El Equipo Especial de Fiscales contra la Corrupción del Poder (EFFICOP) del Ministerio Público ha ampliado la investigación preliminar contra el ministro del Interior, Juan José Santiváñez. El funcionario enfrenta acusaciones por presuntos delitos de cohecho activo genérico, encubrimiento real y tráfico de influencias en agravio del Estado. Esta investigación se encuentra a cargo del fiscal provincial Carlos Ordaya López.
La ampliación de la investigación fue anunciada el miércoles 18 de septiembre a través de la red social X, donde se señaló que los cargos corresponden a presuntas irregularidades cometidas durante su etapa como viceministro y jefe del Gabinete de Asesores del Ministerio del Interior. Se le acusa de haber intentado obstaculizar una investigación relacionada con Nicanor Boluarte, hermano de la presidenta Dina Boluarte.
Implicaciones de los audios filtrados del capitán ‘Culebra’
Además de las acusaciones anteriores, Santiváñez también enfrenta una investigación vinculada a una conversación grabada por el capitán de la PNP, conocido como ‘Culebra’. Este material, entregado a la Fiscalía, ha sido considerado una prueba clave en las investigaciones sobre tráfico de influencias y corrupción. En el audio, Santiváñez supuestamente discutía acciones que podrían comprometer su papel en el Ministerio del Interior.
La existencia de esta grabación, que ha sido verificada mediante pericia forense, aumenta la presión sobre Santiváñez, complicando aún más su situación legal.
Amenazas a periodistas y preocupación por la libertad de prensa
Otro de los escándalos que rodea al ministro del Interior está relacionado con mensajes intimidatorios que envió a un periodista en un chat privado.
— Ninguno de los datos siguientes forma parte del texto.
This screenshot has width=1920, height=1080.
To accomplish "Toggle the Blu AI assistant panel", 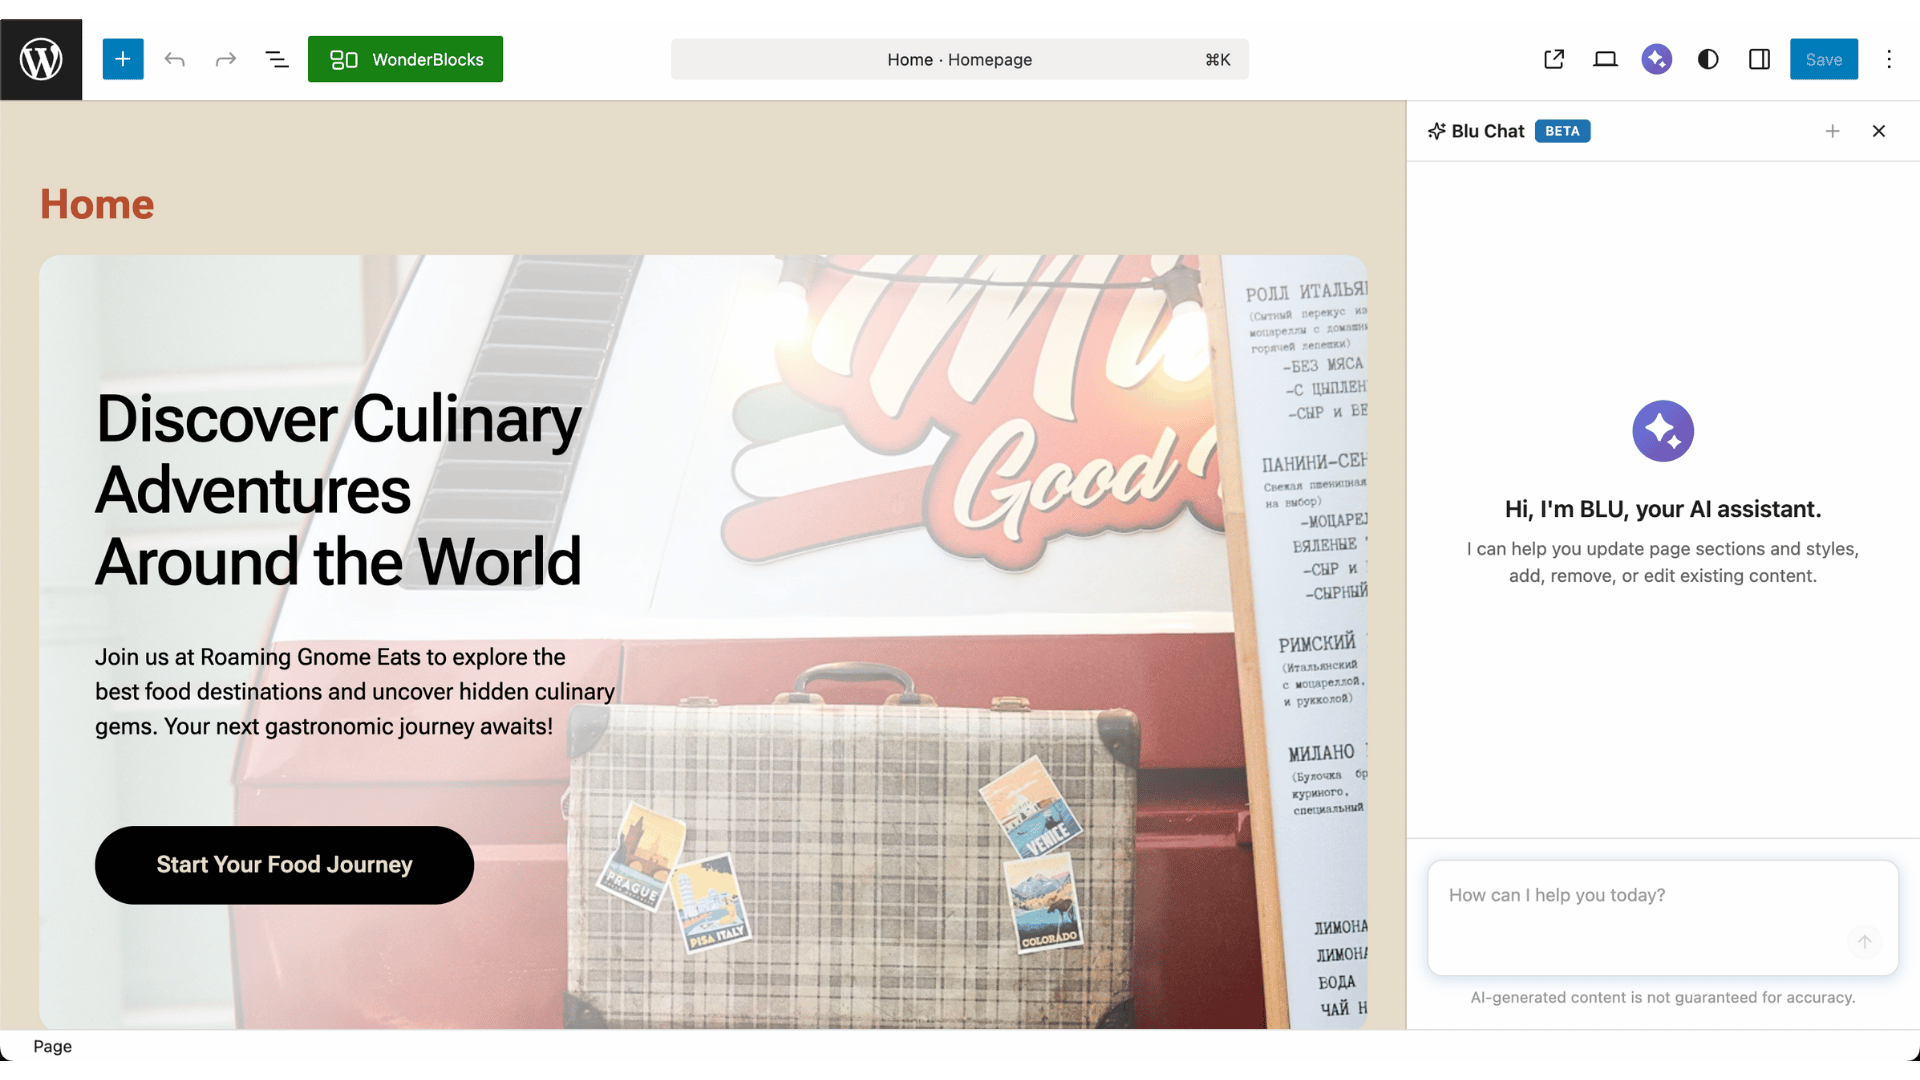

En estos mensajes, Santiváñez amenazó con tomar acciones legales si se publicaba información que, según él, lo difamaba. El periodista había estado investigando su desempeño como ministro, lo que provocó la respuesta agresiva de Santiváñez.
Este comportamiento ha generado preocupación en diversos sectores, incluidos círculos periodísticos y defensores de derechos humanos, quienes consideran que estas amenazas son un intento de intimidar a la prensa y limitar su labor fiscalizadora. Organizaciones de periodistas expresaron su rechazo, afirmando que estas acciones atentan contra la libertad de prensa, un pilar fundamental en cualquier democracia. Subrayaron que el periodismo tiene un rol crucial en la transparencia y la rendición de cuentas.
Las investigaciones en curso, tanto por presuntos actos de corrupción como por los intentos de silenciar a la prensa, han colocado a Santiváñez en el centro de un creciente escándalo que podría tener consecuencias legales y políticas de gran alcance.